Welcome Back Travelers
June 3, 2021
Travel and tourism has been one of the hardest hit sectors during the COVID-19 pandemic. Prior to the pandemic, this sector accounted for a quarter of all new jobs created globally, and contributed 10.4% to global GDP in 2019. In 2020, 62 million people working across the travel and tourism sector lost their jobs, and many are still supported by government wage subsidies. Domestic visitor spending decreased by 45% and international visitor spending declined by 69%. As a result, the sector lost US$4.5 trillion, or 49% compared to 2019, and only accounted for 5.5% of global GDP last year.
With the help of rapid vaccine rollouts in several economies, we are beginning to see some light at the end of the tunnel. In the United States (US), more than half of all adults have now been fully vaccinated. States are easing restrictions; some are aiming to fully reopen in July. Although business trips are unlikely to match pre-pandemic levels until 2023 or 2024, demand for leisure travels rebounded strongly. About 1.9 million travellers passed through airport security checkpoints on May 27, 2021 – that is six times the volume on the same day a year earlier, and about three quarters of the 2019 level. US domestic air travel has also returned to 75% of pre-pandemic levels.
A similar trend has been observed in the restaurant industry. According to OpenTable, restaurant bookings in the US were almost back to normal in the last week of May. Data released by the Bureau of Economic Analysis shows consumer spending on services in April 2021 had reached US$10.1 trillion, surpassing the US$9.95 trillion in April 2019, and approaching the previous peak of US$10.3 trillion in Feb 2020.
The European Union is also gradually reopening, and is working on the plans to welcome fully vaccinated travellers from abroad, including Americans, as soon as this summer. Most people have been staying within their local areas for over a year, and cannot wait to take that long awaited trip.

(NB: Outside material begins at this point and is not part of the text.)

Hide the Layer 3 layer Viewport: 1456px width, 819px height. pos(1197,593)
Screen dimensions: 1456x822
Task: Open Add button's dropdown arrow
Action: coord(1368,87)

A recent survey shows nearly 9 in 10 American travellers have plans to travel in the next six months.
Many names in our portfolios are set to capture the pent-up demand in the leisure and tourism industry, and we would like to highlight a few in this commentary.
Autogrill (AGL IM)
While we do not invest directly in airline operators, we own Autogrill, the largest food and beverage provider at airports and motorways. Autogrill operates in 142 airports around the world, and manages 548 service stations along motorways and in railway stations. North America accounts for over 50% of the company’s total revenue, and the faster vaccination progress in this region will help the business to recover as passengers resume domestic travels.
Melia Hotels International (MEL SQ)
Headquartered in Spain, Melia operates more than 367 hotels in 41 countries. It is the third largest hotel group in Europe. First quarter results were still weak, but the company has seen a ramp-up in bookings for several key markets. Bookings of its resort destinations from domestic tourists in Spain have shown favourable recovery. US customers’ bookings for the Caribbean, particularly Mexico, have reached 2019 levels. With many quality assets, Melia should be able to benefit from the return of leisure travellers this summer.
Samsonite International (1910 HK)
Founded in 1910, Samsonite is the world’s largest lifestyle bag and travel luggage company. It owns many brands including Samsonite, Tumi, and American Tourister, and the products are sold in over 100 countries. The US and China accounted for 46% of total sales in 2019, and domestic travels have begun to pick up in both countries. The worst should be behind and the company targets to break even in the second quarter and return to profit from the third quarter onwards.
Ariake Japan (2815 JP)
Based in Japan, Ariake is a leading producer of natural seasoning concentrates based on animal bones. It has over 3,000 products used in soup, bouillon, broth and sauce bases. Customers are all commercial users that include hotels, restaurants, and makers of instant noodles, frozen foods, and prepared meals. Convenience store and food manufacturer channels remained resilient last year. Ariake continues to launch new products and gain market share. Yet the restaurant and hotel channel, which takes about 30% to 40% of total revenue, was hit due to dining restrictions and ordered closures of operators by the government. The restaurant related business is expected to catch up, with easing restrictions.
Limoneira (LMNR US)
Based in Santa Paula, California, the 127-year-old company is a leading producer of lemons, avocados, and oranges, with lemon being the largest revenue contributor. In the US, more than half of lemon production goes to food services, so the company was inevitably hurt by COVID-19. However, starting from the first quarter of fiscal year 2021, demand for lemon has recovered and pricing is performing well in comparison to 2020. The company also expects strong results for avocado and oranges sales in fiscal year 2021.
It is encouraging to see countries and cities coming back to life following a year of restrictions and confinement. However, caution is warranted as it takes time for the economies to fully recover due to uncertainties with vaccine rollouts, new COVID-19 variants, labour shortages, and supply chain challenges. Our portfolio remains balanced across regions and sectors. Companies in our portfolios are in great financial positions, and continue to deliver strong results.